Re: why not WPAD?

Le Jeu 16 janvier 2014 00:59, Adrien de Croy a écrit :
>
> Hi Peter
>
> actually IME the client config is the smallest problem.  Usually it's
> the DHCP, DNS or WPAD.dat http server.

The DNS and DHCP parts are big problems. The http one is not. Right now an
embedded http server in the proxy is a de facto requirement to communicate
with web clients, since there is no web client <-> proxy signalling layer
in http/1

> Another issue  with WPAD compared to a per-connection
> intercept/enforcement scheme is that it's one-off.  The client performs
> WPAD discovery at the start, and has a static config.  After that, it
> won't alter behaviour

That's a huge problem you can't notify clients a proxy went down before
they restart. Some users like to keep browsers open ad vitam eternam. Some
browsers keep stuck on the dns resolution as it happened during the
pacfile read, even if the dns of some web sites has changed since.

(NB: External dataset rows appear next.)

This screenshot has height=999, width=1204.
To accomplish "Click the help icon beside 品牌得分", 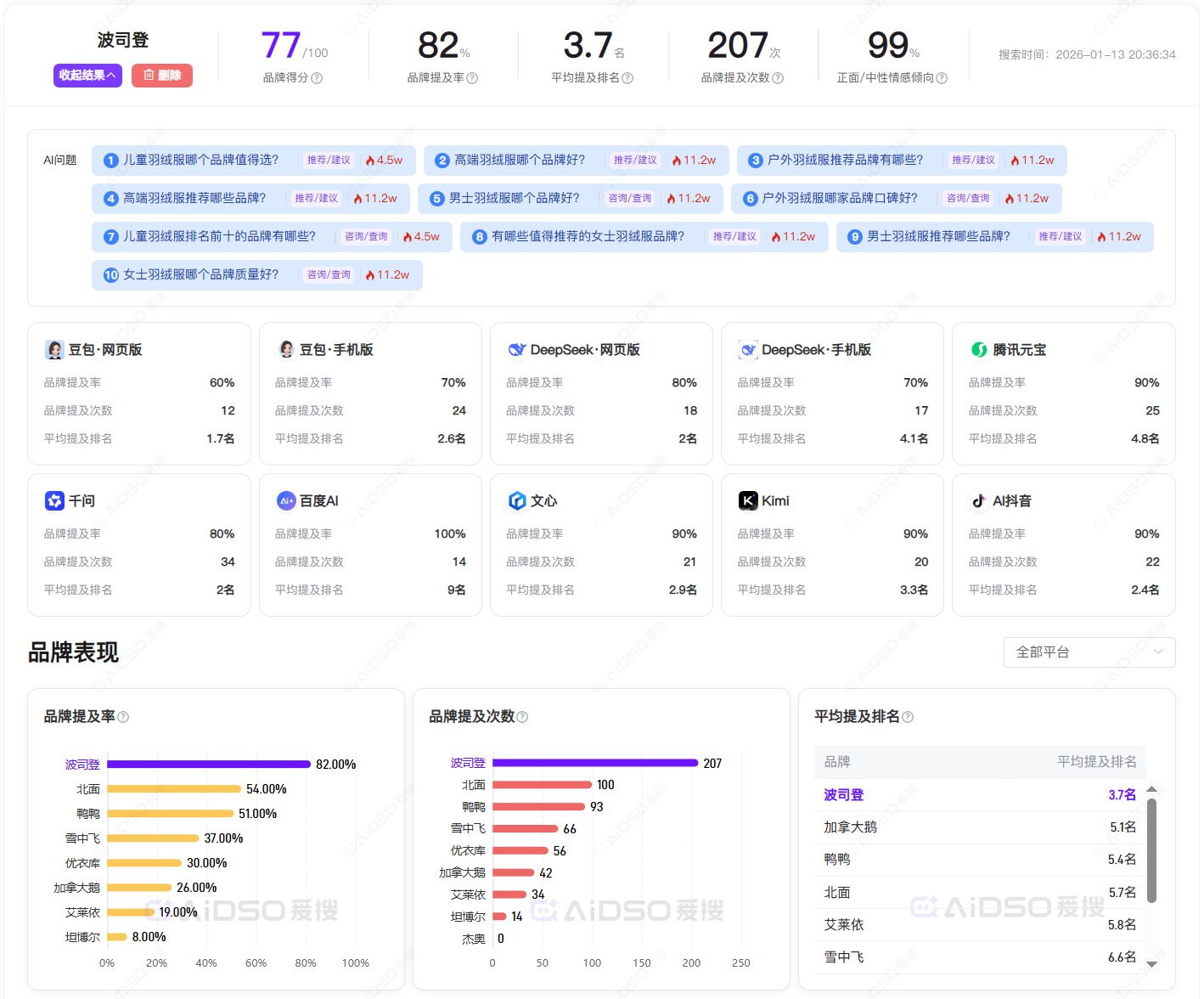I will pyautogui.click(x=317, y=78).
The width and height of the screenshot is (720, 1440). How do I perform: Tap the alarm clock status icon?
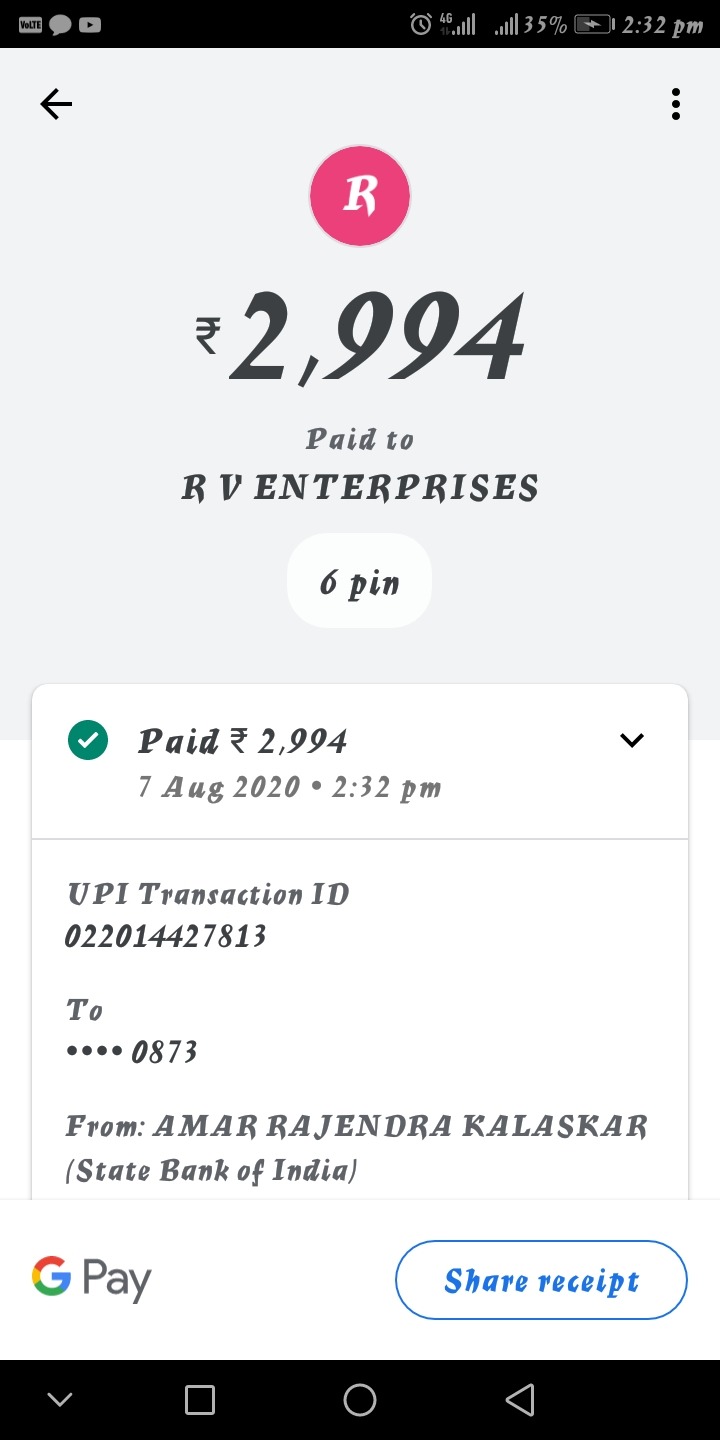421,24
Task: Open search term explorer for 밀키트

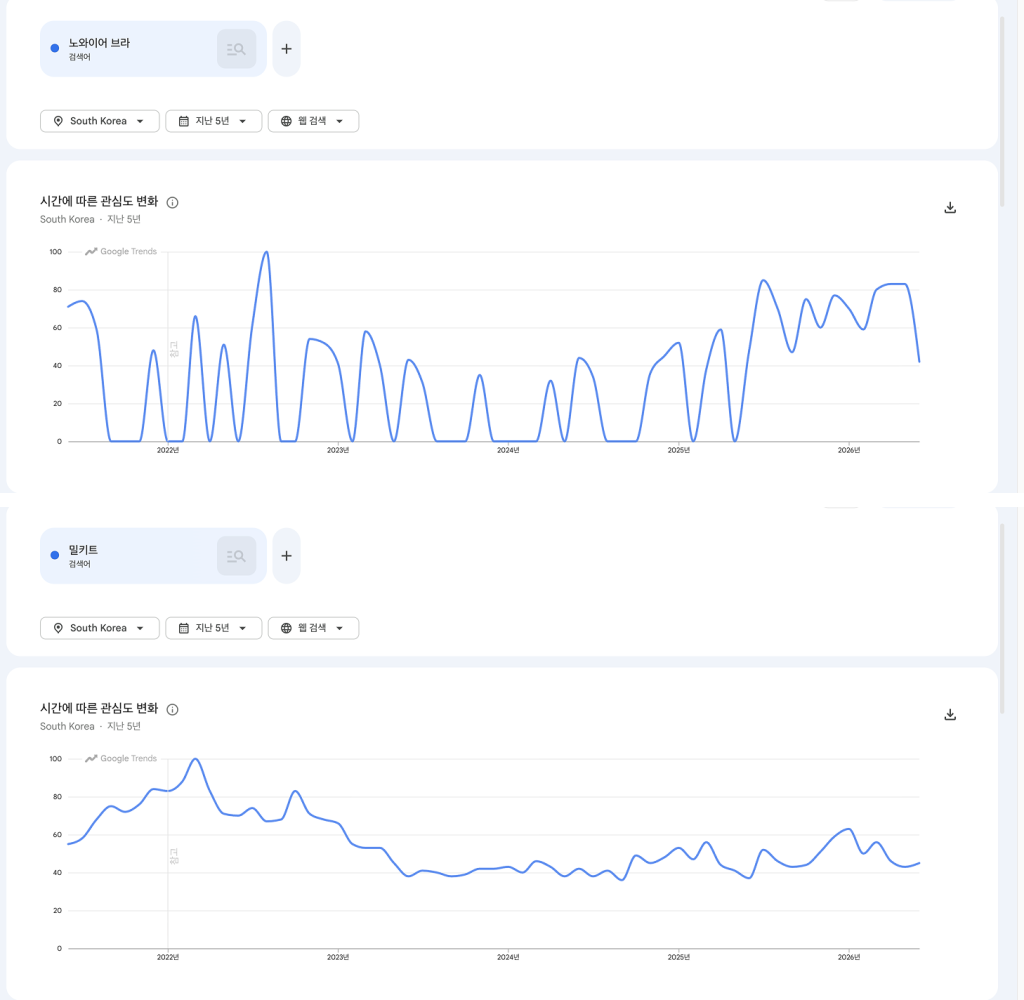Action: point(236,556)
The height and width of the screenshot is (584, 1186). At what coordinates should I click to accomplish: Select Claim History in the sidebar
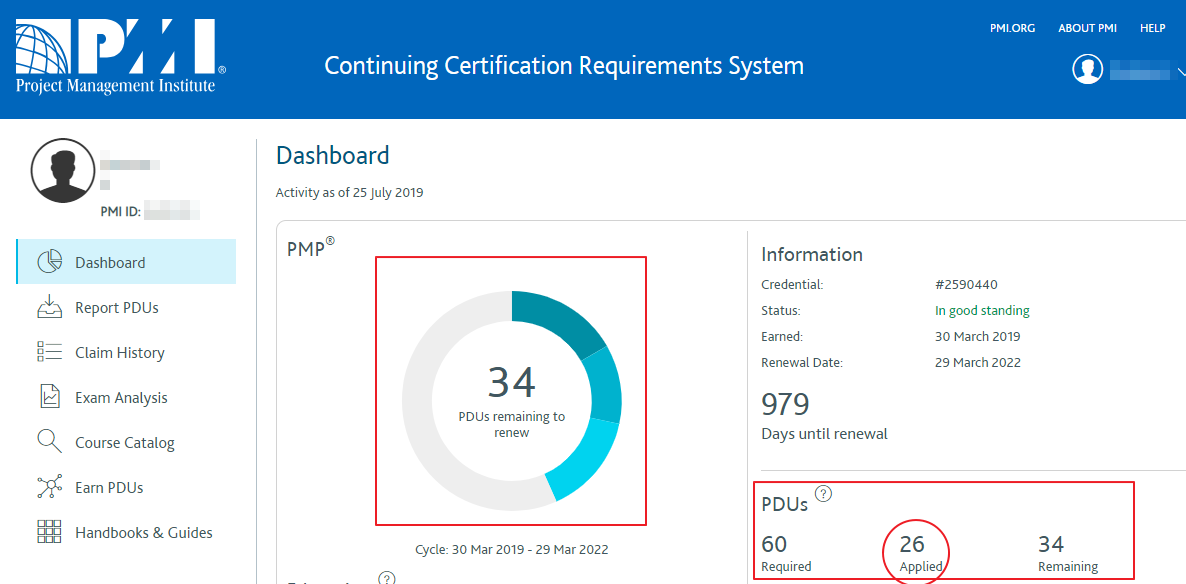tap(119, 353)
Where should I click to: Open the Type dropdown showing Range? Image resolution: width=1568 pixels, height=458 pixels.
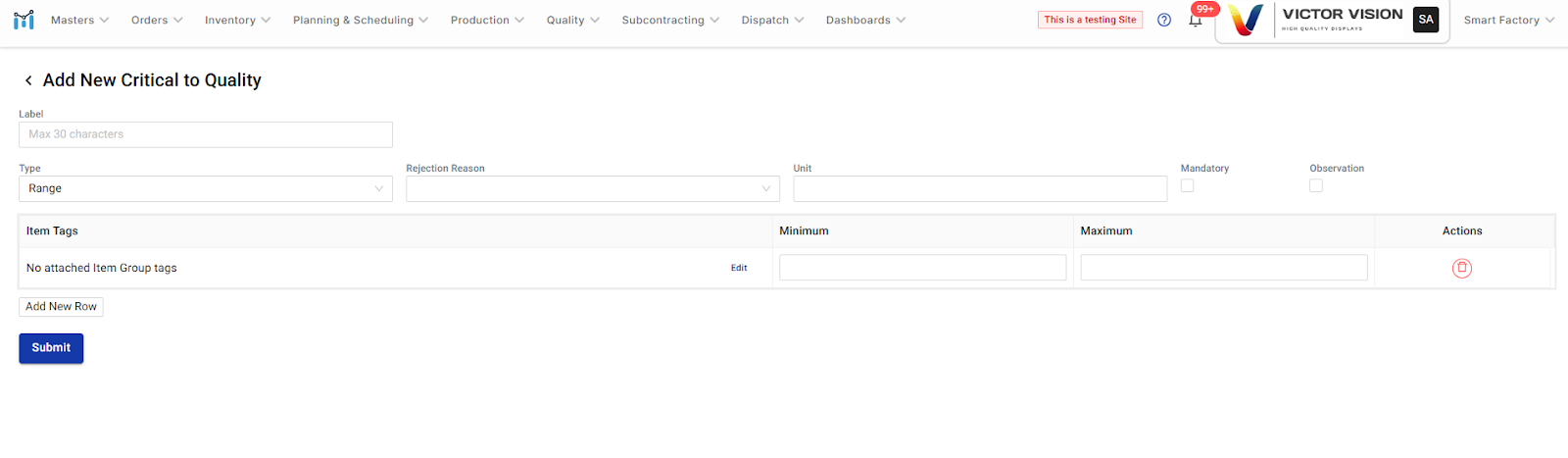point(205,188)
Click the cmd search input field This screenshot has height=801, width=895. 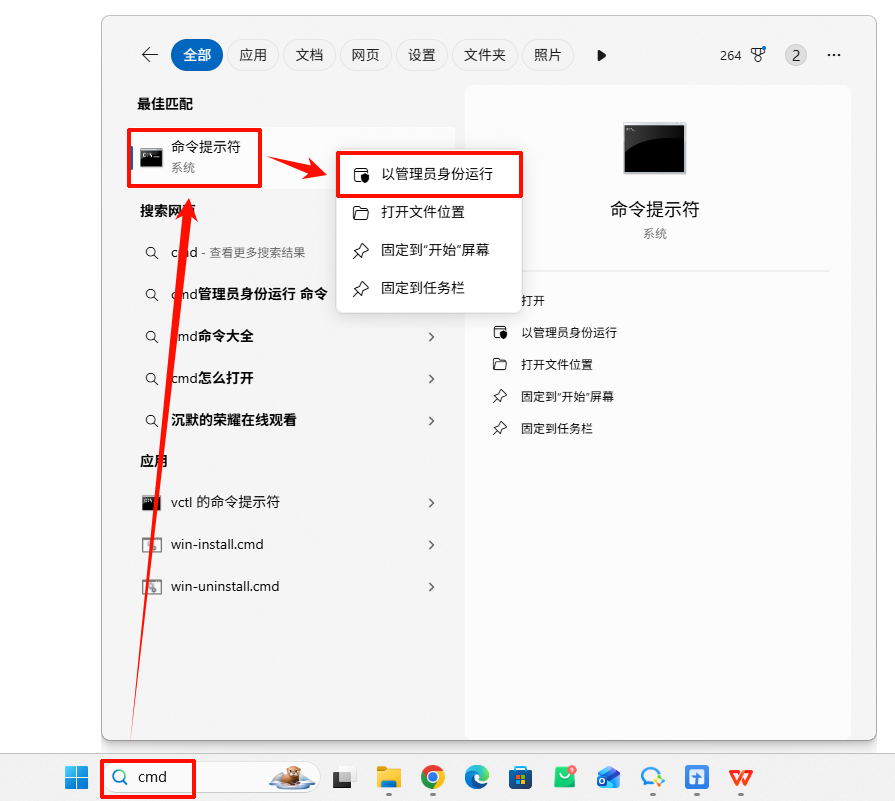(150, 777)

> If OTOH you are doing something per-connection, you have the ability to
> alter/tailor behaviour. For example don't bug the client for certain
> destination IPs, or source IPs, time of day etc. etc.  And this has the
> opportunity to greatly reduce the number of systems involved and
> opportunity for errors.

That does not work so well if only part of the traffic is proxified. With
pacfile you can tell web client "here are internal websites, you can reach
them directly, don't bother with me" and in big corporations internal
accesses are the bulk of the traffic, forcing it to a per-connexion proxy
node will degrade availability and scalability.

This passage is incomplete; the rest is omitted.